E poi accade l’incredibile: due donne, due grembi abitati dal cielo, si incontrano. E tutto vibra. Giovanni sussulta nel ventre di Elisabetta. È la gioia che esplode. È l’annuncio che già fa frutto. Perché quando il Vangelo entra nella vita, la trasforma. La solleva. La rende feconda.
È una gioia in cammino, quella che ci racconta Luca. Una gioia che esce da sé per diventare dono. Che si muove, che cerca, che raggiunge. Proprio come ci ricorda Papa Francesco nella Evangelii Gaudium: “La gioia del Vangelo riempie il cuore e la vita intera di coloro che si incontrano con Gesù”.
Maria avrebbe avuto tutte le ragioni per restare a casa, proteggere sé stessa e il mistero che portava dentro. Ma no. Sceglie di uscire. Di servire. Di amare con i piedi, con le mani, con il cuore. E in questo gesto c’è tutta la bellezza di una Chiesa che non resta chiusa nei propri pensieri, ma si fa prossima, si fa vicina, si fa umile.
E proprio lì, nel Magnificat, scopriamo il segreto della vera grandezza: l’umiltà. Maria non si mette al centro, lascia che sia Dio a risplendere. E lo fa con una semplicità disarmante: “Ha guardato l’umiltà della sua serva”. Ecco il ribaltamento evangelico. Il mondo applaude i potenti, Dio innalza i piccoli. Il mondo cerca applausi, Dio guarda il cuore.
Non dimentichiamolo mai: le protagoniste di questa scena sono due donne. Donne in un tempo che le relegava ai margini. Ma il Vangelo le mette al centro, le rende annunciatrici, testimoni, colonne di un disegno che cambia la storia.

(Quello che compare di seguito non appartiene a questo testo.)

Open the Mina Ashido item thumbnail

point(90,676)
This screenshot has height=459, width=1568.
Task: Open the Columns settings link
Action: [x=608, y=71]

Cosa ci resta allora da fare? Imparare da Maria. Riconoscere la voce dell’Angelo anche quando sussurra appena. E poi muoverci. Non restare fermi a meditare in eterno… ma metterci in cammino. In fretta. Verso l’altro. Portando anche noi ciò che abbiamo di più prezioso: la nostra fede, la nostra esperienza di Dio, la nostra vita trasformata dalla Sua Parola. Sì, possiamo essere anche noi pagine viventi di Vangelo. Pagine che si leggono non con gli occhi, ma con il cuore.